---------- SELECTED EXCERPT ----------

On the other hand, insofar as one claims to be working with general relativity, then one should take note of the Einstein equivalence principle, whereby *absolute* gravitational potentials do not matter, and it is only potential differences that show up in laboratory physics.

The fractional corrections due to GR as compared to SR are of order

(Riemann tensor) x (size of laboratory)^2

With a little work this fractional correction turns into

(gravitational potential) x [ (size of laboratory) / (radius of Earth) ]^2

Overall, either way this proposal for resolving the g-2 anomaly fails:

1) Either you violate general relativity,

but then the effect of the Galaxy dominates and is 2000 times too big.

2) Or you work within general relativity, and then the effect is suppressed

by the overwhelmingly small factor

[ (size of laboratory) / (radius of Earth) ]^2.

So unfortunately this claimed resolution of the g-2 anomaly is not going to work.

The authors claim that the effective muon magnetic moment is related to the one without gravity by μ_eff(muon)≃ (1+3φ/c^2) μ(muon), where φ is the gravitational potential.

It seems hard to believe

(1) that this formula does not contain potential differences, because potentials can be changed by a constant or by a change of coordinate system;

(2) that this formula doe not contain a term that depends on the orientation of the experiment with respect to the height coordinate z.

They do “assume that the motion is confined in the horizontal plane and the

magnetic field is applied vertically” (Part III, after Eq 27). But as Matt stated, they confuse the gravitational potential generated by earth with the minuscule gravitational potential difference in the laboratory (or else claim violation of the equivalence principle).

Apparently the error is more subtle that we speculated. In the very end of the Part III they correctly conclude that “Therefore, the relative magnitude of the contributions of the gravity gradient and the electromagnetic interaction is f∇φ / fEM ≃ 1.5 × 10^−15 which shows the gravity gradient contribution is 10^−15 times smaller than the electromagnetic interaction…”

It is the post-Newtonian effects that they conclude wrongly (as the sentence continues “… and is even 10^−5 times smaller than the post-Newtonian effects.”)

Beautiful! 🙂 Textbook GR, elementary calculation, this could have been an exercise for a graduate student (I might even give it to my students as an exercise). I haven’t checked all minuses and factors of 2, but if the details of the calculations in the papers don’t contain any mistakes, this represents an amazing lesson in GR for everyone!

---------- INFORMATION SUPPLIED ----------

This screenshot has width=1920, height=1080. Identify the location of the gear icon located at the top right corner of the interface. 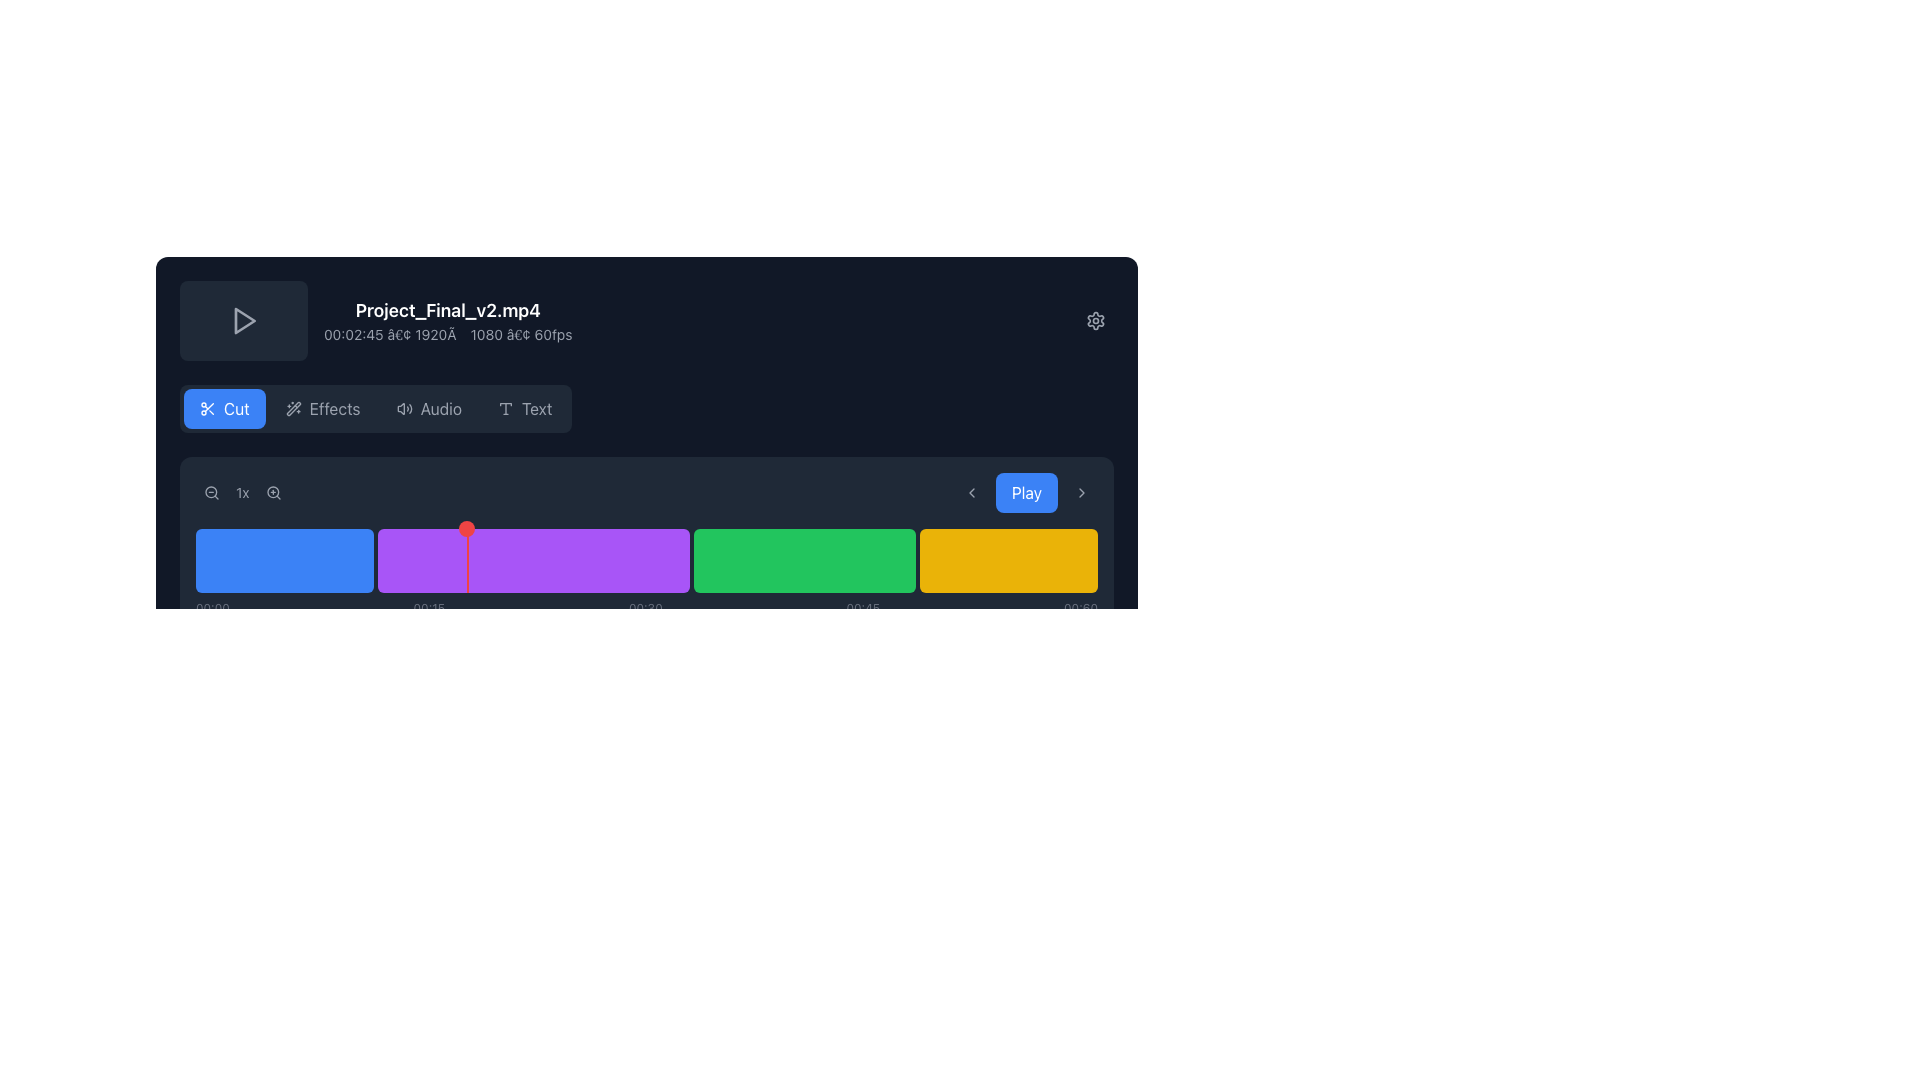
(1094, 319).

----------

■ EXERCISE SET
a) In the discussion of the g-2 anomaly, how much too big is the Galaxy's effect if general relativity is violated?
b) Say whether each statement agrees with the discussion of the g-2 anomaly. Answer yes or no and quote the deciding words.
(i) Under the Einstein equivalence principle, only potential differences appear in laboratory physics.
(ii) The authors assume the magnetic field is applied horizontally.
(iii) The gravity gradient contribution is found to be 10^−15 times smaller than the electromagnetic interaction.
c) Continue the discussion of the g-2 anomaly from where it stops.
The material has no connection to the discussion of the g-2 anomaly.

■ THE RESPONSES
a) It is 2000 times too big.

b)
(i) Yes: "it is only potential differences that show up in laboratory physics"
(ii) No: "the magnetic field is applied vertically"
(iii) Yes: "the gravity gradient contribution is 10^−15 times smaller than the electromagnetic interaction"

c)
As UltraDoofus noted, the kill comes in the equation (40) in 1801.10246, where the velocity of the muon (encoded in $\gamma$) is tuned to the “magic” value so that the term proportional to electric field becomes zero. From there, one reads off the value of the anomalous magnetic moment, and equations (44) and (45) compare it to the value of the a.m.m. without the GR correction term. And according to the table 3, this GR correction term has precisely the correct value to account for the $3.6\sigma$ discrepancy between experiment and the SM calculation. This is just way too good to be a coincidence. 😀

On the one hand, I do understand why GR has always been a blind spot in the minds of hep-ph and hep-ex folks (and maybe even some hep-th folks as well). But on the other hand, in face of a $3.6\sigma$ discrepancy in a high-precision experiment, the fact that nobody even _bothers_to_think_ of checking the GR contribution (while string theorists are on an all-out hunt for supersymmetry contributions) is just unbelievable! This result is a proper slap-in-the-face to all hep-* folks, to go back into the classroom and learn some GR.

Also, a small spoiler — while the first two papers are nice and instructive, one doesn’t really *need* to read them, 1801.10246 is quite enough to make the point. 😀

Best, 🙂

Marko

Bill,

The Schwarzschild metric used is defined in Appendix B.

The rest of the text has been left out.